The Artnet Price Database lists just 30 results for Drexler’s work and eight of those, or just over 25 percent, sold in 2022 alone.
The larger canvases, especially from the years 1959 through 1962, are “quite rare,” said Andrew Huber, Bonhams head of sale for postwar and contemporary art in New York. What may have cost $50,000 in 2015, for instance, would be very different today: “They weren’t being given away, but now that $50,000 might be $500,000.”
Drexler studied under Hans Hoffmann and later Robert Motherwell while living in New York. She would often go to Carnegie Hall with her sketch pad and draw while listening to the symphony. “Then she would go back to the studio and render [musical] works,” said Huber.
Last week, Bonhams sold a major Drexler work at auction in Los Angeles, Grass Symphony (1962). With an estimate of $500,000 to $700,000 it was the highest price set on a Drexler painting yet. It sold for just shy of $1 million.
Along with Grass Symphony, Bonhams included a group of Drexler’s works in a recent selling exhibition of female artists that closed September 9. Bonhams said the sale received “really strong sales and interest,” but does not disclose prices from private sales.
Some observers speculate that Drexler was overshadowed by her husband, the painter John Hulbert, who was supported and recognized by major New York galleries during his lifetime, but whose star has since faded.
Despite her talent and dedication, “the recognition never came and no one picked her up, aside from a group show here and there,” Huber said, and she eventually left for Maine.
In 1983, after Drexler moved full-time to Monhegan, a small, rocky island off the coast of Maine with a year-round population of just 64, according to a 2020 census, she painted every day.
Along with her now-prized abstract compositions, she was known around town for her tourist-friendly depictions of sailboats and lobster boats.
Her home was filled with rolled-up, un-stretched paintings that were only discovered after her death. It was then that people began to look more closely at her skillful brushwork and vibrant palettes that have drawn comparisons to Joan Mitchell and Jackson Pollock.
Now that the work has been brought to light, we can expect to see much more of it this fall.
Berry Campbell, which represents the Drexler estate, and Mnuchin Gallery, have organized a two-venue show titled “Lynne Drexler: The First Decade,” which marks the artist’s first solo exhibition in New York in 38 years. It features a curated selection of paintings and works on paper dating between 1959 and 1969, including works on loan from public and private collections, along with some never-before-seen works from the estate.
The show is organized in two chronological sections: Mnuchin Gallery will feature paintings from 1959 to 1964 and Berry Campbell will feature paintings from 1965 to 1969. Both are open from October 27 through December 17.
At the same time, Art Intelligence Global is including Drexler’s work in a Hong Kong exhibition titled “Shatter: Color Field and the Women of Abstract Expressionism.”
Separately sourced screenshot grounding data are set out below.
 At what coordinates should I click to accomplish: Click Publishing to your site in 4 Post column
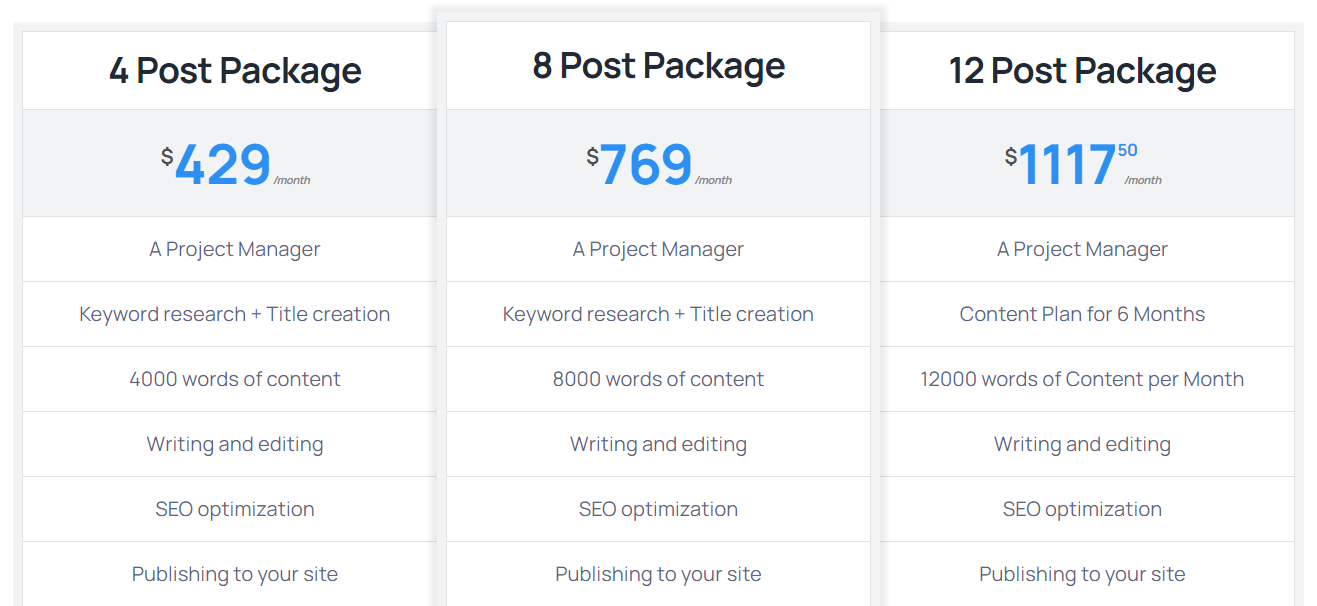(235, 574)
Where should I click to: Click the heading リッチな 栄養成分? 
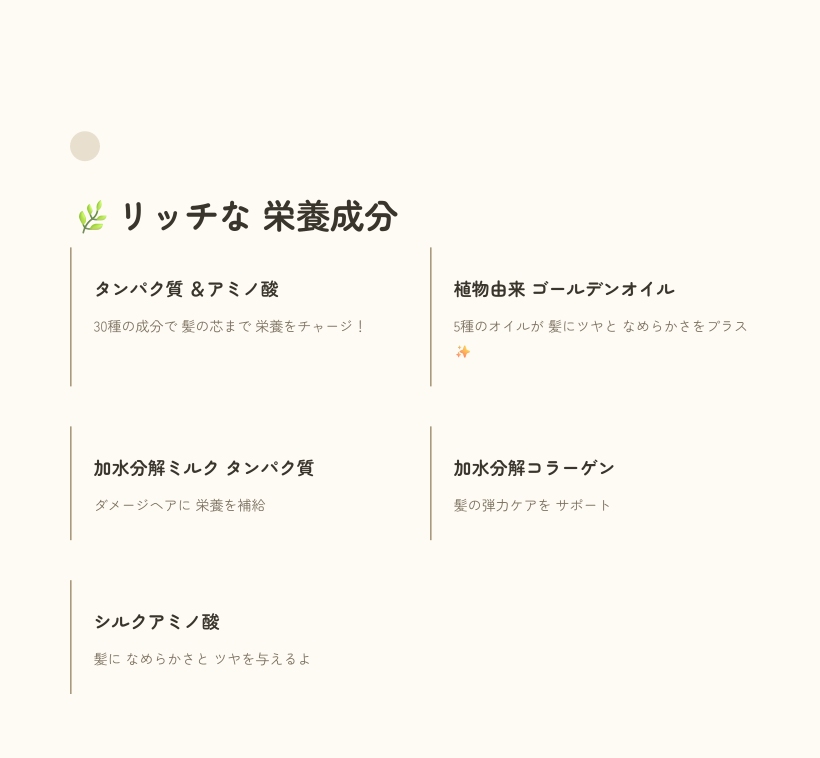point(237,217)
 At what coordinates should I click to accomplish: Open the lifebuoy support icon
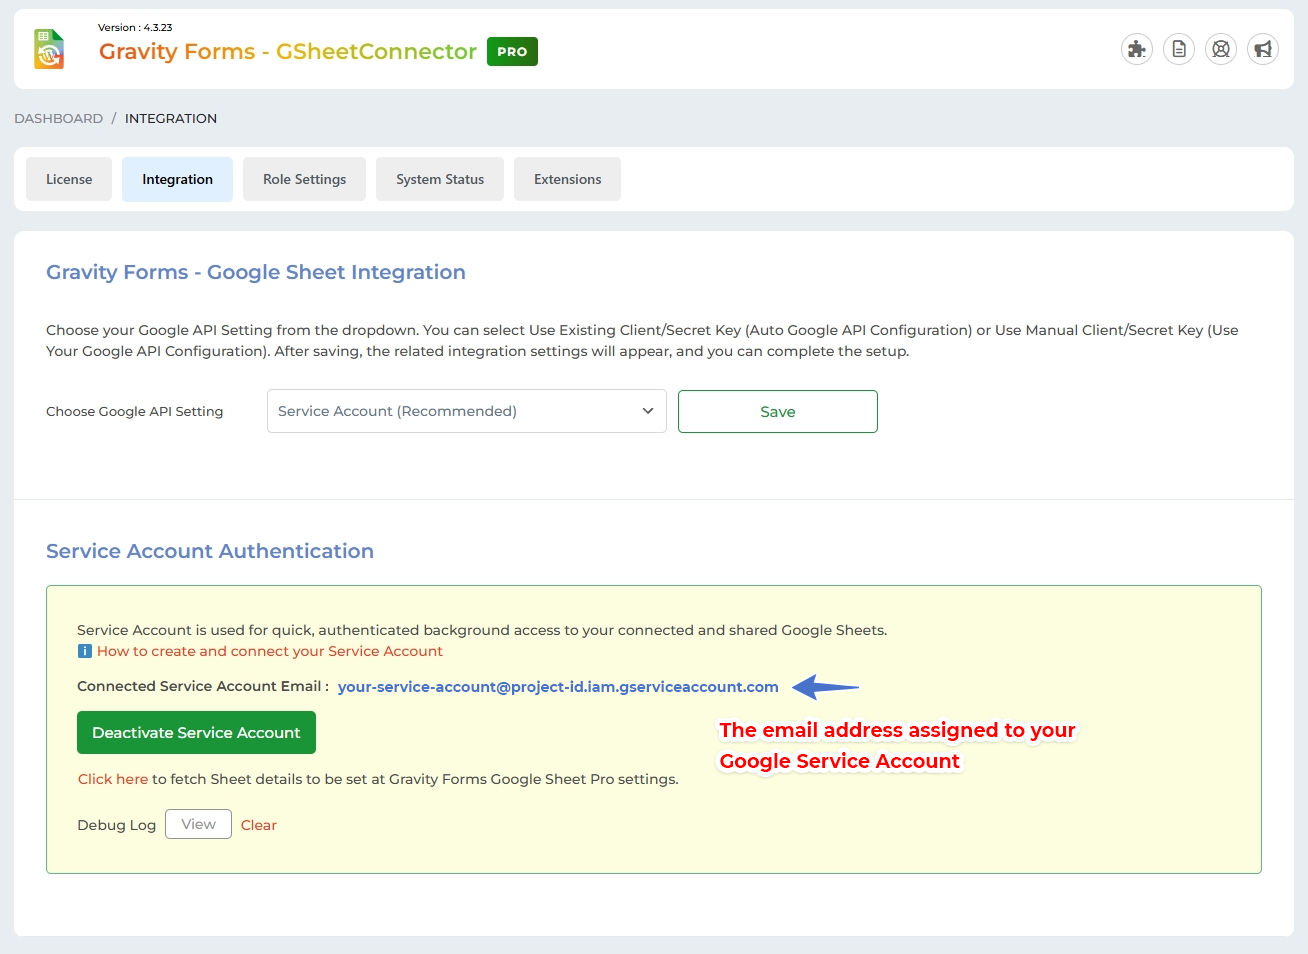[1221, 49]
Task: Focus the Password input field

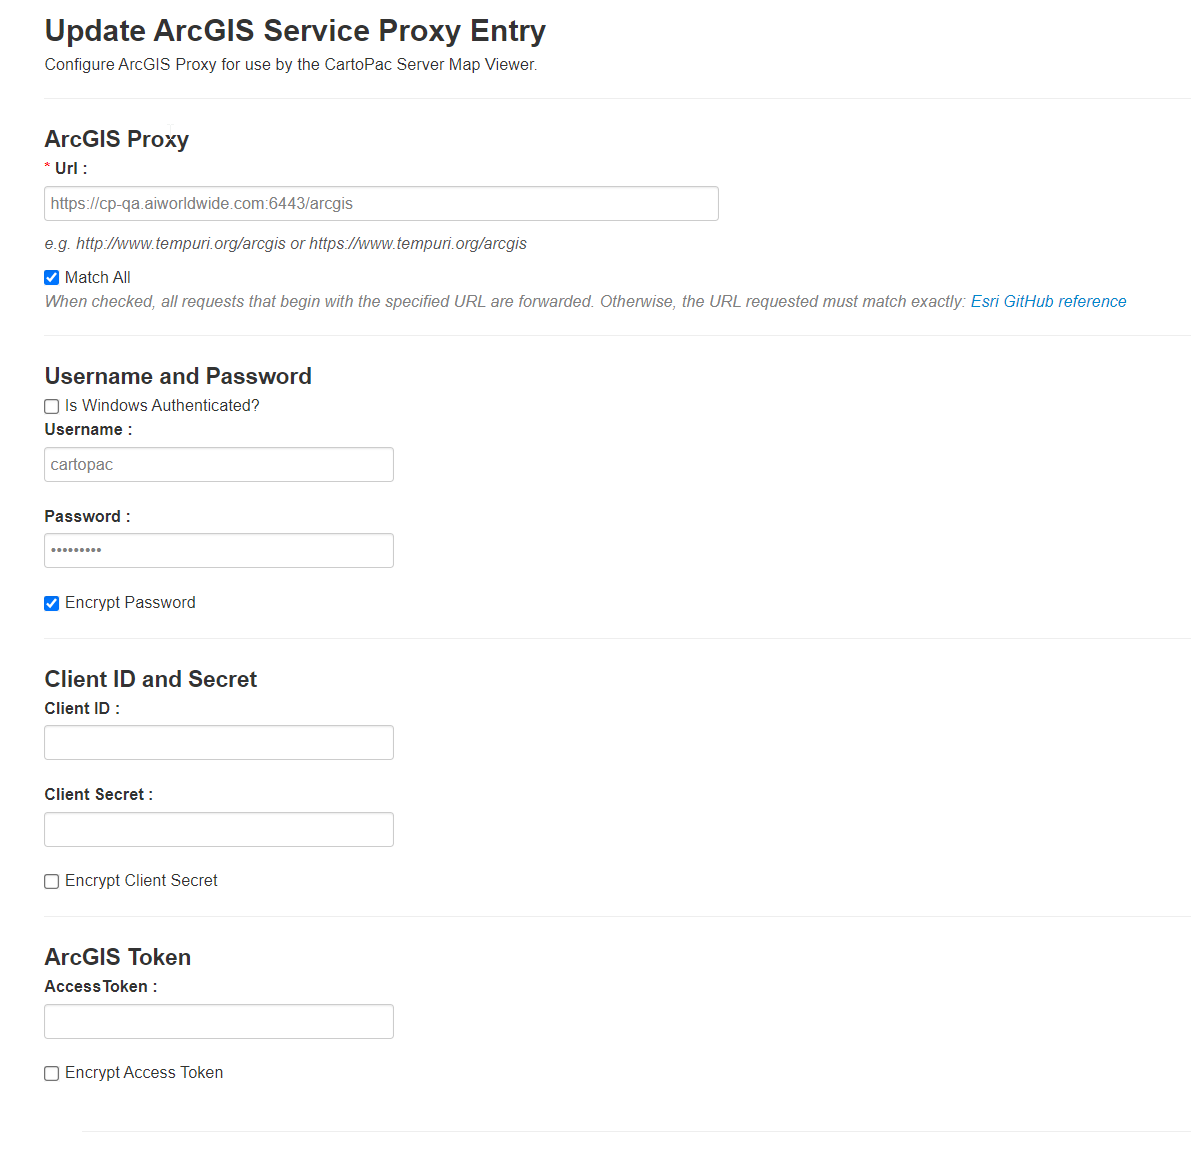Action: tap(219, 551)
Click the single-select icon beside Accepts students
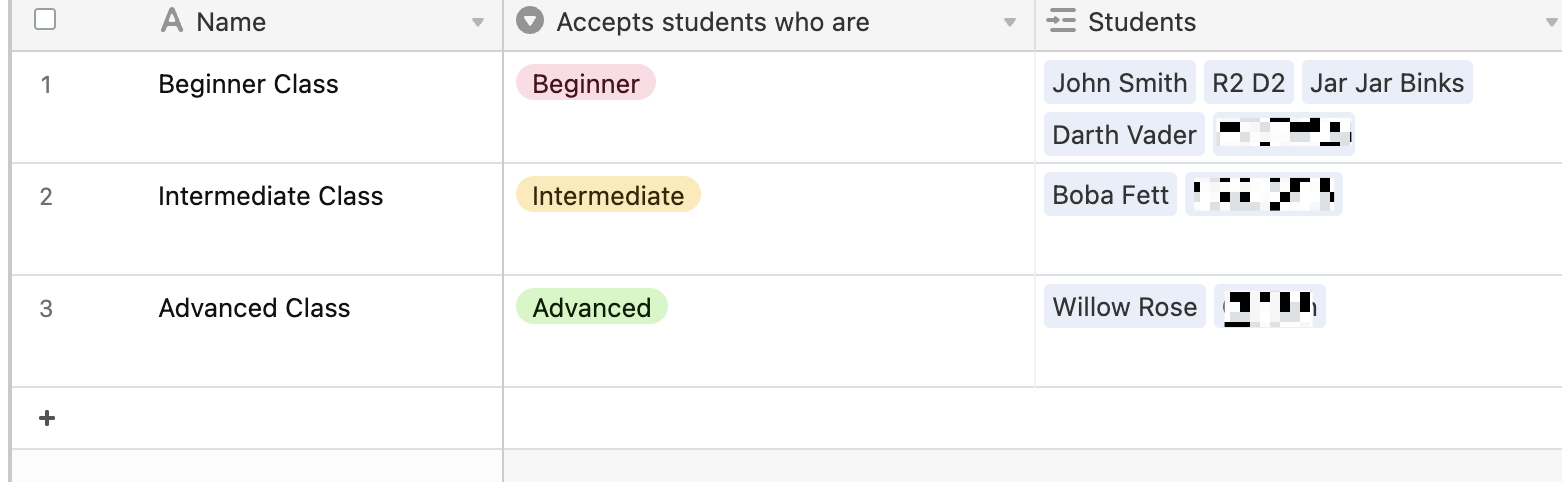The image size is (1562, 482). coord(529,21)
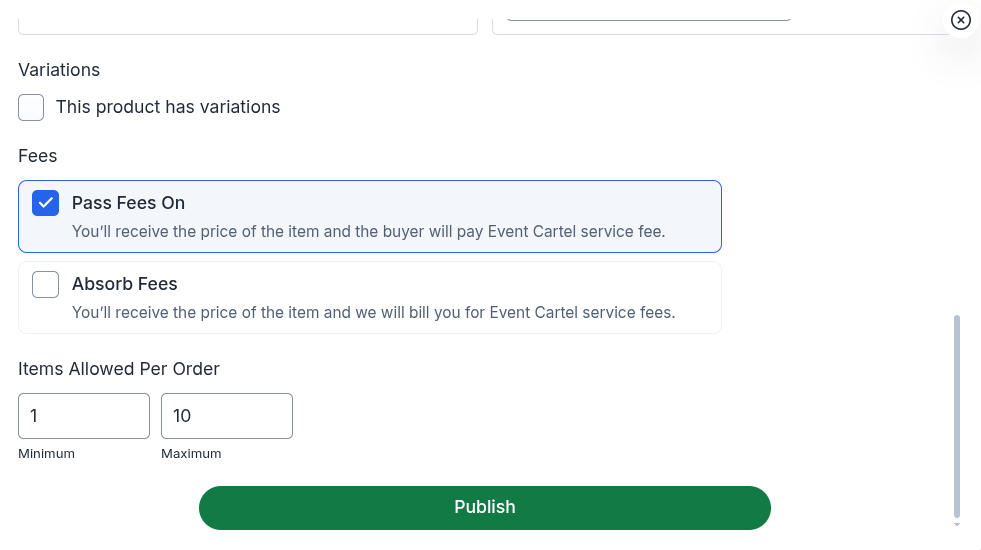Click the 'Items Allowed Per Order' heading
981x550 pixels.
click(x=119, y=369)
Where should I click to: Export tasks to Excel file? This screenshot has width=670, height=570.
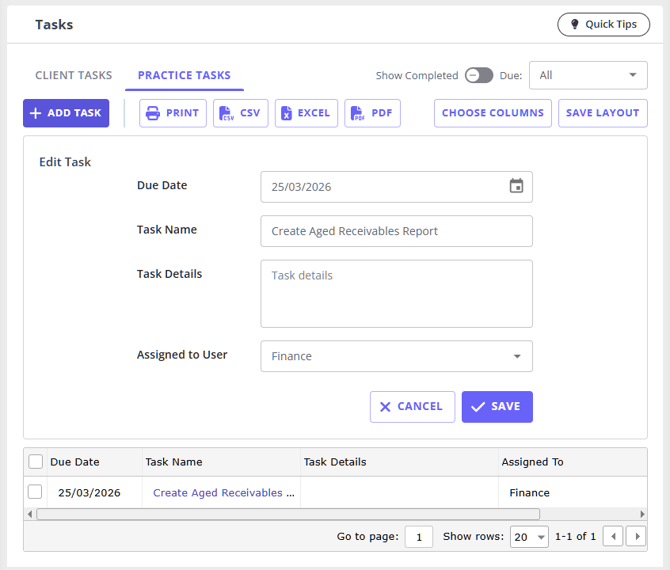[306, 113]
“The market is still at the very beginning of what it can do,” said Art Intelligence Global partner and Drexler collector Saara Pritchard. “There is a critical mass of the art world that hasn’t even seen her work in person, other than the now handful of pictures that have been at auction. And there hasn’t really been any serious scholarship since the Portland Museum of Art show [in 2008] and there haven’t been any real presentations of a big enough number for collectors to really understand who this artist is yet.”
So why are the works resonating so much with viewers and collectors today? “There is this thing in the air where people love a discovery,” said Pritchard. “Especially when it comes to the story of female artists. She has such a powerful story that’s so resonant and it’s so familiar.”